Do any of these rules sound familiar?
“I’m not allowed to eat after 7 pm”
“That was a lot of food, so I need to work out now”
“I deserve dessert tonight as I didn’t have it last night”
If they are, it is likely that you are living a life with rules that were never meant to be there.
We make approximately 200 food-related choices each day. Often these choices revolve around factors such as taste, texture and satisfaction. However, this is also 200 opportunities for society, and that voice, to influence those decisions according to what might be ‘good’ or ‘bad’. This voice is more commonly known as the food police and unfortunately rules far too many of our lives. However, please remember that you are not born being ruled by the food police, this voice grows through years and years of exposure to the ingrained diet culture that is within our society.
But how do you rid your life of the food police?
Start by changing food judgements into observations. However, it may be that the judgements that you make towards food are completely unconscious; they are so engrained within you. Therefore, before you change anything, you need to identify the judgements that you are making day-to-day. Every time you catch yourself making a judgement about what you are about to put in your mouth, write it down!

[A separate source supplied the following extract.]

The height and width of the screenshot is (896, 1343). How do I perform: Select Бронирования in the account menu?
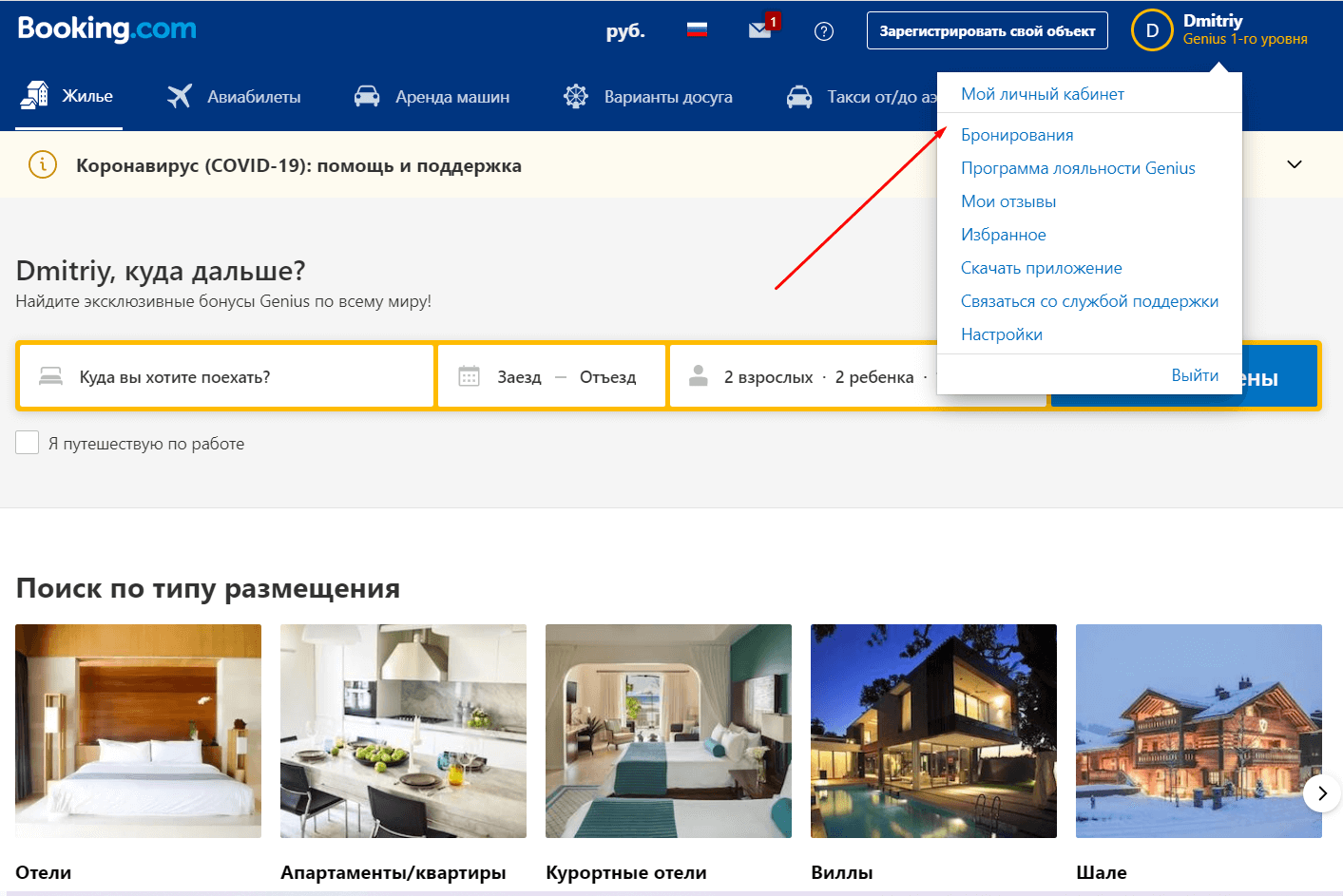pos(1017,135)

After this, it is time to start changing these judgements in to observations. It is time to move away from “I had a cookie after my dinner last night and so I must be good today” and move towards “I had a cookie after my dinner last night because I fancied one”. It is completely normal to make observations about what you’re eating; it is these observations that help us to maintain good health throughout our lives. It is when they morph into self-judgements that rules and restrictions begin to creep into our daily lives.
Following this, it is time to re-vamp your food vocabulary. Gone are the days of using words such as ‘must’, ‘should’, ‘bad’, ‘can’t’ and ‘must’. It is time to replace these regulations with rational, reasonable statements. Statements focusing around words like ‘may’ and ‘can’; replacing “I must only eat 3 meals each day” with “I can eat whenever I feel hungry”. Develop a bank of positive affirmations that you can arm yourself with for when the food police come lurking.
Some affirmations that my clients have come up with include:
“When I eat more at meals, I don’t feel the need to snack because I feel full and satisfied”
“I had many times this week when I listened to my body and honoured my hunger”
“I am learning to include foods I find satisfying and enjoyable, regardless of what others think”
However, the most important step in ridding your life of the food police is to acknowledge that the process is not linear. When following a linear process, such as a diet, the focus is the result and not the process. Therefore, anything that can be perceived as a failure causes disruption, and commonly in this case, overeating. When shifting your mindset to be more process focused, it opens up opportunity for continued change and learning. This means acknowledging that there will be ups and downs, but also that there will be progression forward. Focusing on the small changes is important, and remember that these changes will add up over time in your progression toward a better relationship with food.